Reproduce it yourself¶

Get an 8×H100 (or smaller cluster — most of the cohort runs on 1 GPU).
Install bench + the LLM plugin:

git clone https://github.com/yobitelcomm/bench
cd bench
uv sync --all-packages --dev --prerelease=allow

Start a model via vLLM (any of the 9 above; non-gated examples: Qwen2.5-7B-Instruct, Phi-3.5-mini-instruct, DeepSeek-Coder-V2-Lite-Instruct):

vllm serve Qwen/Qwen2.5-7B-Instruct --port 8000 --gpu-memory-utilization 0.85

Run the full mini-suite:

uv run python -c "from inferencebench.envelope import generate_dev_keypair; generate_dev_keypair('cosign.key')"

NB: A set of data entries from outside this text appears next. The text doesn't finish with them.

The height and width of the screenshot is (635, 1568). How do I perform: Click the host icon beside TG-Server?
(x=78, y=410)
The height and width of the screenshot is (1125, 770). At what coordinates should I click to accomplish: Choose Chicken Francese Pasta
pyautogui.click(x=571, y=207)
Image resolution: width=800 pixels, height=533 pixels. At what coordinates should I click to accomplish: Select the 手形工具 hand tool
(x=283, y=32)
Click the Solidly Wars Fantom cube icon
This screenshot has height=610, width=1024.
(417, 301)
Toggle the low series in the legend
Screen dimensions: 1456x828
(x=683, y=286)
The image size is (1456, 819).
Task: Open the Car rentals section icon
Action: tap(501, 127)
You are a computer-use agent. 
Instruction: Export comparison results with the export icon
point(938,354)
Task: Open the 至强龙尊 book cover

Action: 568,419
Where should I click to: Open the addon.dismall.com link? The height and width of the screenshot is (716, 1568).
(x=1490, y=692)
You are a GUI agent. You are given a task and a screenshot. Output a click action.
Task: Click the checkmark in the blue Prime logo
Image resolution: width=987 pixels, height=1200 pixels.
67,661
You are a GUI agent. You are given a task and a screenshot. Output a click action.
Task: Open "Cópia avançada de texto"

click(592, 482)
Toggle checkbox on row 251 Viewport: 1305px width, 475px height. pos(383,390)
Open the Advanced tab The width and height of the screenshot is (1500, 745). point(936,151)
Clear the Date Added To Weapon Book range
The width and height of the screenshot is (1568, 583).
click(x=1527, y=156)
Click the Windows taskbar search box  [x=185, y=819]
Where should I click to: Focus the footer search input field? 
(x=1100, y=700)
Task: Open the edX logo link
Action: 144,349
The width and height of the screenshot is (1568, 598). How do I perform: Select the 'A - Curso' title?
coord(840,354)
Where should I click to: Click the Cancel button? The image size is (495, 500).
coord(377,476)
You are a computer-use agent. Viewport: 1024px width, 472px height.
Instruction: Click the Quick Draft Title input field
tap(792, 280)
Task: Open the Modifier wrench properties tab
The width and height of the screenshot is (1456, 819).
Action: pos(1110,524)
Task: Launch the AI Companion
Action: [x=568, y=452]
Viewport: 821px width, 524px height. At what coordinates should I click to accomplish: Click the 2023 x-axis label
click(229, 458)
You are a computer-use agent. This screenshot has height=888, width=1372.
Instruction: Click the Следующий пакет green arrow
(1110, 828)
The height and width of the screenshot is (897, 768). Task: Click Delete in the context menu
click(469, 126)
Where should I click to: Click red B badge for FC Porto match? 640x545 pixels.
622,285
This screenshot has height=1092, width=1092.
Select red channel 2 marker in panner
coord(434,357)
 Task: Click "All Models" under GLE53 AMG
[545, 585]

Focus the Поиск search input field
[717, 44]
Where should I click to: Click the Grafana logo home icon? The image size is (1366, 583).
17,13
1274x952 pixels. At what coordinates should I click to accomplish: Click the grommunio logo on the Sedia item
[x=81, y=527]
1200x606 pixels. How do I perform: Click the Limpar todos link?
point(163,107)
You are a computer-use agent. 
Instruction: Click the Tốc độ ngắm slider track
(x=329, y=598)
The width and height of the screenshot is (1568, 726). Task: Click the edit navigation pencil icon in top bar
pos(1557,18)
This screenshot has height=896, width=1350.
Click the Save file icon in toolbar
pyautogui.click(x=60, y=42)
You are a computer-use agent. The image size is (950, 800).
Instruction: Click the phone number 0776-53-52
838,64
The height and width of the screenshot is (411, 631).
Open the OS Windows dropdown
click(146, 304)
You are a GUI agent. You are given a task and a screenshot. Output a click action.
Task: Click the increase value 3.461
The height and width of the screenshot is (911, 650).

for SPEC in llm.inference.chatbot-short llm.quality.factual-mini \
            llm.quality.arithmetic-mini llm.quality.persona-consistency-mini \
            llm.mt.flores-200-mini-en-fr code.generation.humaneval-mini; do
  bench run "$SPEC" \
    --model Qwen/Qwen2.5-7B-Instruct --engine vllm \
    --base-url http://localhost:8000/v1 \
    --signing-mode dev --dev-key cosign.key \
    --output ./envelopes
done

Render the leaderboard:

bench leaderboard --build --envelopes ./envelopes --out ./site
bench audit ./envelopes
bench summary ./envelopes

(Optional) Repeat with another model + bench compare to overlay:

bench compare ./envelopes/a-*.json ./envelopes/b-*.json --report pareto

What this doesn't yet cover¶

True audio benchmarks against a real Whisper server — the voice.transcription plugin's wire format is validated against a stub HTTP server but the marathon didn't include a faster-whisper-server run.
Llama-3.2-Vision is gated on a separate access list distinct from the Llama-3.1 family; we substituted Qwen2-VL-7B for the multimodal slot.
Reasoning-mini's exact-match scorer punishes verbose models. Use judge_llm scoring or wait for the planned numeric_match strategy.
Cost numbers reflect registered list prices, not measured spot rates. For self-hosted models cost is synthesized from the cheapest provider in the bundled pricing registry.